Keeping the global data immutable and the tenant data in a separate table was one of the better architectural calls I made. It means a global data fix never touches tenant rows, and tenant customizations never corrupt the base calendar.

Notifications

Two automated cron jobs run on Vercel.

The Thursday cron goes out at 9am UTC and sends reminder emails to everyone assigned to the upcoming Shabbat. Template resolution works in layers: per-slot template in the email_templates table, then the synagogue default, then a hardcoded fallback. If one synagogue fails, the run keeps going; errors are caught per-tenant and included in the JSON response.

The Sunday cron is more flexible. Each synagogue sets a reminder_days array, any set of integers like [7, 14, 28]. Every Sunday the cron computes which service_date falls exactly that many days out, checks an email_logs table for deduplication (so retries don’t double-send), renders the template with merge fields, and logs the result. Merge fields use {{token}} syntax: {{reader_name}}, {{parasha_name}}, {{verse_range}}, and so on. Unknown tokens stay verbatim in the output rather than silently disappearing, which makes misconfigured templates immediately obvious.

SMS is a one-tap send from the service detail page via the Telnyx REST API. I didn’t use their SDK, just a plain fetch call in src/lib/telnyx.ts. Phone numbers are stored in E.164 format and normalized on both input and send. The button only renders when Telnyx credentials are configured for the synagogue and the reader has a phone number on file.
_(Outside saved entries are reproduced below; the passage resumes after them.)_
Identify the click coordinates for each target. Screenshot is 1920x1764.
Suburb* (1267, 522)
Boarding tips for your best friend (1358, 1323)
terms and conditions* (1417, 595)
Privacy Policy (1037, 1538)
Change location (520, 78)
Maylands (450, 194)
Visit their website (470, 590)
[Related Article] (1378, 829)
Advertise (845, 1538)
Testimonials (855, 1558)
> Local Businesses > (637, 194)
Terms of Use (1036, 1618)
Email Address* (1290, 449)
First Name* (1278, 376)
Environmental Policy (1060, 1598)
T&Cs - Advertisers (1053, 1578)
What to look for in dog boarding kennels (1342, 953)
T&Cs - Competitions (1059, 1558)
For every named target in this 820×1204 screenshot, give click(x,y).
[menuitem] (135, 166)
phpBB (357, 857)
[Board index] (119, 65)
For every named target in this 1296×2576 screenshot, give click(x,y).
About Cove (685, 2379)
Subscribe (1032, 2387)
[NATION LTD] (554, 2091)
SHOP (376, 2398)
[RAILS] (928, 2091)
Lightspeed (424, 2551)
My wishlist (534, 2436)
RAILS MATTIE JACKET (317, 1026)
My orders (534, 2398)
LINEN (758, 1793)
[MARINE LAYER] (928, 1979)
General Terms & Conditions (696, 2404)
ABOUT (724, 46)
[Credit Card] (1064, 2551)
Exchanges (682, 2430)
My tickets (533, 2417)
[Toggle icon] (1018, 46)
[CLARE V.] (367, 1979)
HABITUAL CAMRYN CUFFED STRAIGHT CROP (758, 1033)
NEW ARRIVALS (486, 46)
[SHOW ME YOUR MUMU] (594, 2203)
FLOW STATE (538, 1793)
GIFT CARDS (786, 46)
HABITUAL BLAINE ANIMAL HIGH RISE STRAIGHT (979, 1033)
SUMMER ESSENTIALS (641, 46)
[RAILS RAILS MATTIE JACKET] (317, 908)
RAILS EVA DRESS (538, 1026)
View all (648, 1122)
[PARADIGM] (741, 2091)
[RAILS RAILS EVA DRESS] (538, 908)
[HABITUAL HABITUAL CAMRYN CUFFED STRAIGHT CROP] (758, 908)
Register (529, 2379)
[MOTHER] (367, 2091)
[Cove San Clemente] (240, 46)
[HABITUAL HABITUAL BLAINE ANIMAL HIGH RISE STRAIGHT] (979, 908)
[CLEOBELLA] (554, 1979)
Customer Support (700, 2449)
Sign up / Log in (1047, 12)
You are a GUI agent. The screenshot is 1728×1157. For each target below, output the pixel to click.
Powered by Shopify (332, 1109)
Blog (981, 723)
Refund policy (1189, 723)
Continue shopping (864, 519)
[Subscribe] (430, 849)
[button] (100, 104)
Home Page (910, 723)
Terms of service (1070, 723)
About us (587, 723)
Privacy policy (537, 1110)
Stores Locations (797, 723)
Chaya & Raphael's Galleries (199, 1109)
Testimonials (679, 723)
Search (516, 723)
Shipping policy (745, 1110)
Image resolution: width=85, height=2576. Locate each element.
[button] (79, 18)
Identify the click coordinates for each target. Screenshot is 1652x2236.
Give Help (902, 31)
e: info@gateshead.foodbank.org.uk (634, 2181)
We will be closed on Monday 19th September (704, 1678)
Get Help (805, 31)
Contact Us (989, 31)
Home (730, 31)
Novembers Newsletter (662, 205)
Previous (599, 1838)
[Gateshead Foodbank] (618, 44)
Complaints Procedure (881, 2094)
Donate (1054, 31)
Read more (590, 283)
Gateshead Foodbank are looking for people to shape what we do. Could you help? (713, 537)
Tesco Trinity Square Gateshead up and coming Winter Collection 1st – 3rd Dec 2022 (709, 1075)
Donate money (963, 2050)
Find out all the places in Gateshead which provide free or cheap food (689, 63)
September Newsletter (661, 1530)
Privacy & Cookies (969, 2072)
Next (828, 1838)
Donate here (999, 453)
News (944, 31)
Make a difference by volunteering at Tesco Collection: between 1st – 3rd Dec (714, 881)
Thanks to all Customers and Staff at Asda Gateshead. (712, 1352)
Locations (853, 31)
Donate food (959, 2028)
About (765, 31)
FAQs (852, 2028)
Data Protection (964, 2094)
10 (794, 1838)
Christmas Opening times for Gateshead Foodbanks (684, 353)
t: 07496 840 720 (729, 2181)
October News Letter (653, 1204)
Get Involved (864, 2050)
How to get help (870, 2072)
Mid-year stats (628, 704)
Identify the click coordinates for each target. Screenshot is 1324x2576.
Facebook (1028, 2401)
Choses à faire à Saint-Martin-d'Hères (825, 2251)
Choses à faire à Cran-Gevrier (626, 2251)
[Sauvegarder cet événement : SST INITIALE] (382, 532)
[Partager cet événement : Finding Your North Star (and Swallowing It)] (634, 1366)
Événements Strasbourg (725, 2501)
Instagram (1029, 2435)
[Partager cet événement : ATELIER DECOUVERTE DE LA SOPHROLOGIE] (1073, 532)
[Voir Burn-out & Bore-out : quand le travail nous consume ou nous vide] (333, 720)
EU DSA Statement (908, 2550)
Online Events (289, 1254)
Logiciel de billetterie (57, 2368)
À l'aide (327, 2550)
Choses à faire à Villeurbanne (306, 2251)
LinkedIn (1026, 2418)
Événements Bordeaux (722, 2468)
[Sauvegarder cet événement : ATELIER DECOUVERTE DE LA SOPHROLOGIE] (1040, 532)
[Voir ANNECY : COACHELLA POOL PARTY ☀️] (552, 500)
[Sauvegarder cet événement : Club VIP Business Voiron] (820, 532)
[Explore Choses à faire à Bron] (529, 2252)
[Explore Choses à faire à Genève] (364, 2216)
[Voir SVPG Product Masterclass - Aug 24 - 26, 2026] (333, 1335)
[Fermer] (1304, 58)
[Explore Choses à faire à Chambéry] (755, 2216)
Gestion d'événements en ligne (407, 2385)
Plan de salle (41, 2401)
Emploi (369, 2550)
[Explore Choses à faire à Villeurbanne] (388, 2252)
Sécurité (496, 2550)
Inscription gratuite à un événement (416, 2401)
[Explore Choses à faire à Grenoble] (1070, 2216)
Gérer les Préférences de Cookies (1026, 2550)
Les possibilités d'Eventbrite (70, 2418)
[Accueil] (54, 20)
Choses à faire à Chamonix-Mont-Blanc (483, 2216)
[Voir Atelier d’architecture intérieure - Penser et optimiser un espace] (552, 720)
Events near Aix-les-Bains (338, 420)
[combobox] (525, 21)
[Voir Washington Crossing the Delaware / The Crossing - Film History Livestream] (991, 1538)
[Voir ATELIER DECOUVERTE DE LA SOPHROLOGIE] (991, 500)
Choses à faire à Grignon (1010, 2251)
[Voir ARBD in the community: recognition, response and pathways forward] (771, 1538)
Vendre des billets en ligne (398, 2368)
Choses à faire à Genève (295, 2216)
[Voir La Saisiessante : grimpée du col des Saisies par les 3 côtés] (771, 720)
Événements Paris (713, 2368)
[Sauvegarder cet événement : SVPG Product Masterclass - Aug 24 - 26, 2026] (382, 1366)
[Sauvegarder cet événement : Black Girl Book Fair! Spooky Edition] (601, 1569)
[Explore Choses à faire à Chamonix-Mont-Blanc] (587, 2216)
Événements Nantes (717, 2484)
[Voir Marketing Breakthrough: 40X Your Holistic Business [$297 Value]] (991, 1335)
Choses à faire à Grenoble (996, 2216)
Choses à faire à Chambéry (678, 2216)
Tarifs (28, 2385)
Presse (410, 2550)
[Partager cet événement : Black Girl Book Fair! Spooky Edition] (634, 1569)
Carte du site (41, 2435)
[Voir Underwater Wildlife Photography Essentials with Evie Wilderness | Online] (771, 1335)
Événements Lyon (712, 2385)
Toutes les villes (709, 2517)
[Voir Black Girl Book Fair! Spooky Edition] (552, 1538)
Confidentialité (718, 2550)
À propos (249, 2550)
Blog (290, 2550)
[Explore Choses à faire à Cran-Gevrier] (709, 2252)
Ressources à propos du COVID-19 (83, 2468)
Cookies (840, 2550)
A Few Things I’d Highlight

The Server Components default is worth mentioning. "use client" only goes on components that genuinely need browser APIs or event handlers. Everything else is a Server Component. The client bundle stays small and the default rendering path is fast.

The Supabase client split is something I got right from the start and was glad I did: src/lib/supabase/client.ts for browser use and src/lib/supabase/server.ts for everything server-side. They use different auth strategies and should never be mixed. Having that line drawn early saved me from a category of auth bugs that comes from blurring those contexts.

The cron jobs use the service-role Supabase client because they need to read across all tenants to send their notifications, and that’s the one case where RLS gets bypassed intentionally. They’re secured by a CRON_SECRET checked in the Authorization: Bearer header.

Where It Stands

The core product works: multi-tenant auth, Hebrew calendar generation, assignment management, automated email and SMS reminders, a WYSIWYG email template editor, 7-tab settings page, and a 7-step onboarding wizard that handles both email/password and Google OAuth sign-up.

The roadmap has deeper export functionality, a reader-facing portal where readers can confirm or decline assignments, and Stripe billing. But honestly, getting this far was the point. It’s a real full-stack app with real complexity, and it was a good reminder that there’s a lot of fun stuff outside the WordPress world.